Em matéria publicada no Valor Econômico de hoje lê-se que os bancos europeus ainda precisam de US$ 78 bilhões da capital adicional, onde US$ 38 bilhões são necessários para recompra de participações pertencentes aos governos e outros US$ 40 bilhões para atenderem aos coeficientes de capitalização mais rígidos no pós-crise. Esse valor não leva em consideração outros US$ 67 bilhões que os bancos britânicos Royal Bank of Scotland e Lloyds Bankin Group precisariam captar conjuntamente caso optassem por sair do Esquema de Proteção de Ativos do Reino Unido.

As necessidades de capitalização dos bancos europeus apontam para dificuldades na expansão do crédito na Europa, o que combinado com as baixas contábeis de 1,1 trilhão de dólares das empresas financeiras norte-americanas desde o início da crise, sinalizam uma recuperação muito lenta das economias dos Estados Unidos e da Europa.
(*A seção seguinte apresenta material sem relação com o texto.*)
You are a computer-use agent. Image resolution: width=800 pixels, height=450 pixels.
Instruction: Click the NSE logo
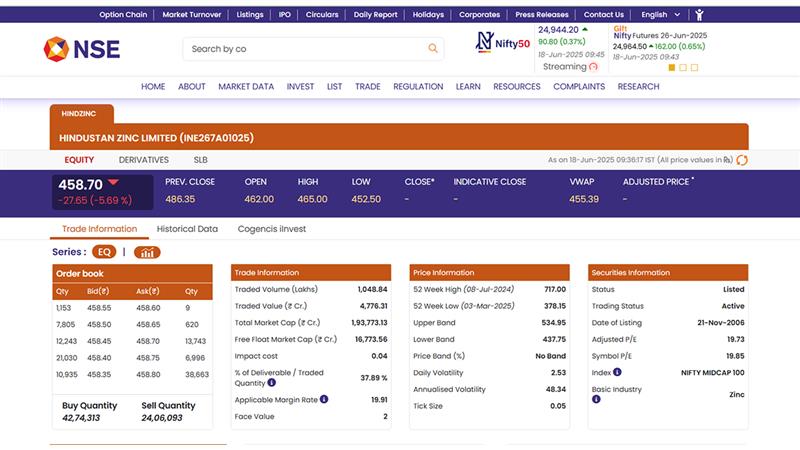click(82, 48)
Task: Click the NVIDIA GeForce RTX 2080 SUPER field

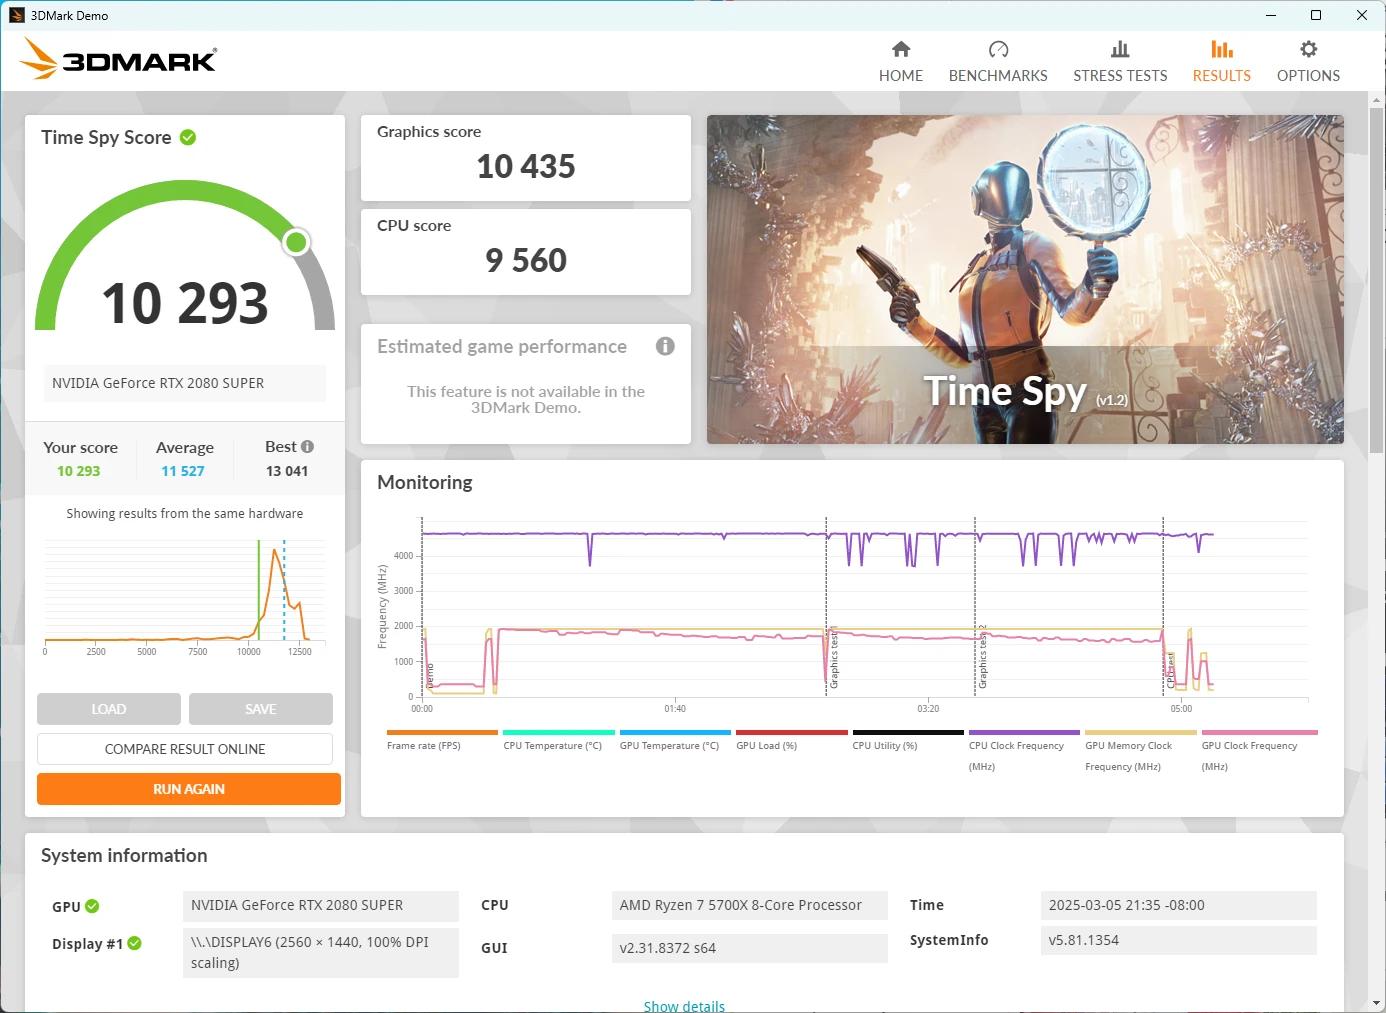Action: pyautogui.click(x=184, y=383)
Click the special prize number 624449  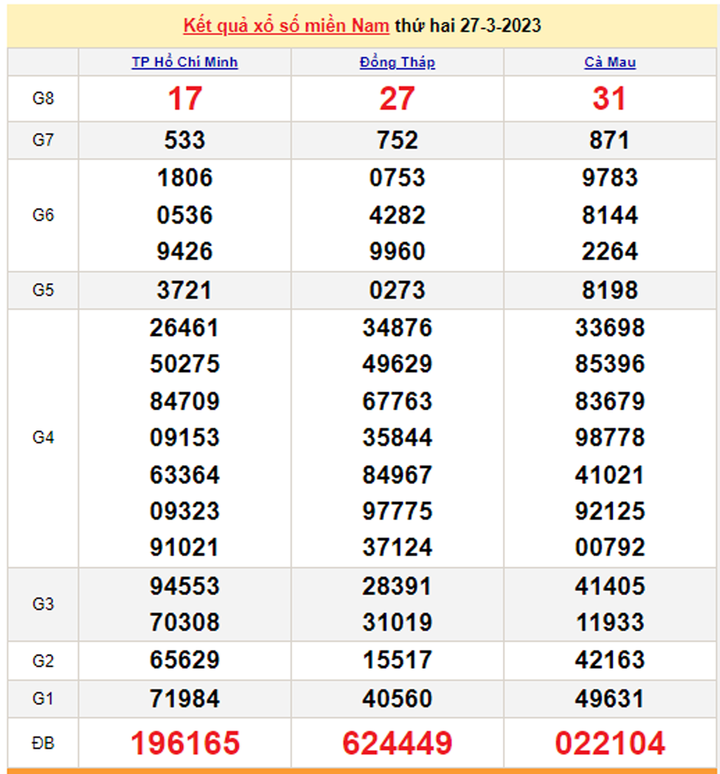[397, 743]
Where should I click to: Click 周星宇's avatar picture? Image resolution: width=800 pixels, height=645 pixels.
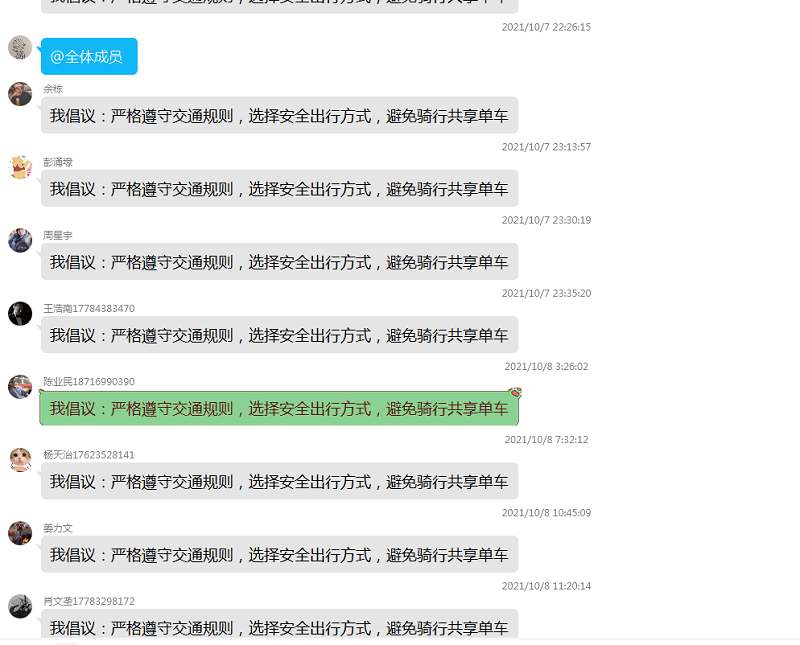coord(20,240)
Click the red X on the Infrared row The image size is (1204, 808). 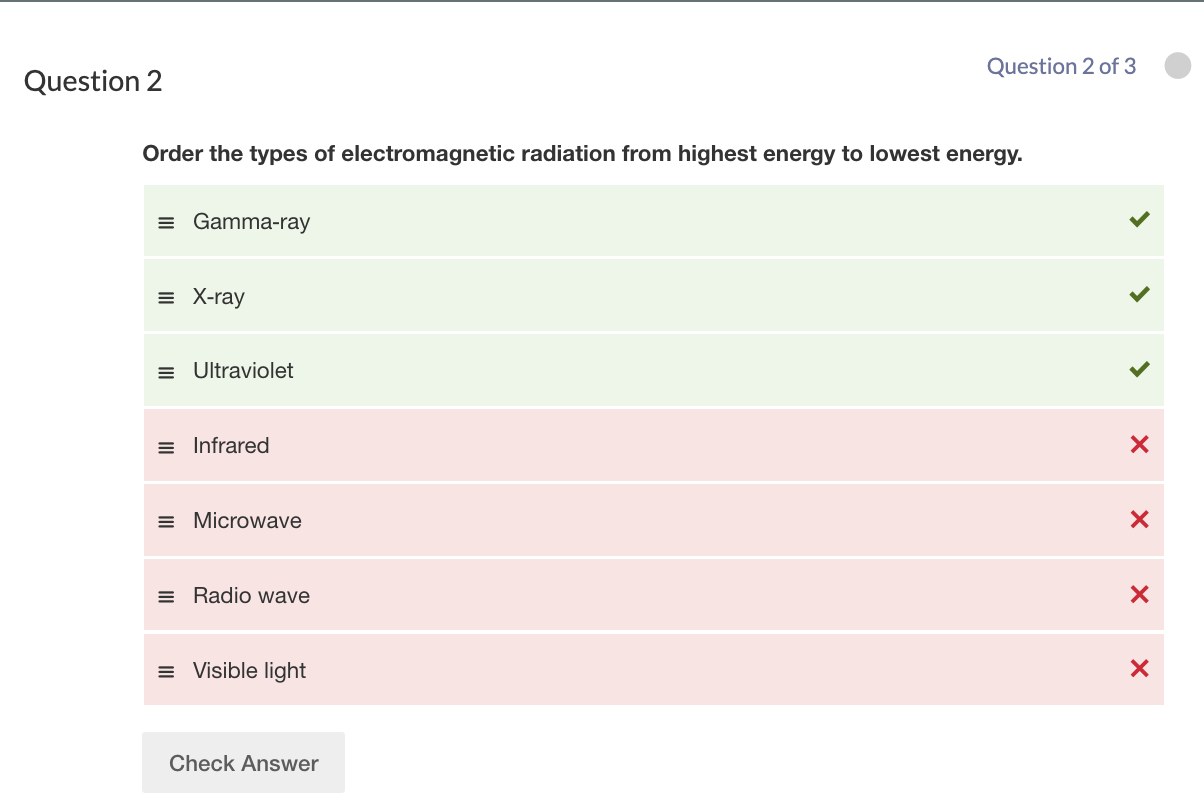coord(1139,444)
Nesse contexto, coloca-se mais uma vez a questão de se os mercados financeiros não estão passando por uma nova fase de “exuberância irracional” no que se refere a valorização dos ativos. Quando se olha para a situação do sistema financeiro americano e europeu, para o comportamento do consumidor norte-americano e para os crescentes índices de desemprego nos países desenvolvidos o prognóstico mais provável a partir dessas informações é a ocorrência de uma recuperação bem lenta – na forma de U com uma base bem longa – para as economias desenvolvidas. No entanto, as bolsas de valores tem apontado para uma recuperação extremamente rápida das economias dos países desenvolvidos. Se assim for, em algum momento ao longo dos próximos meses a realidade vai bater a porta dos investidores e terá início um processo de venda coletiva de ativos, causando um novo crash nas bolsas de valores.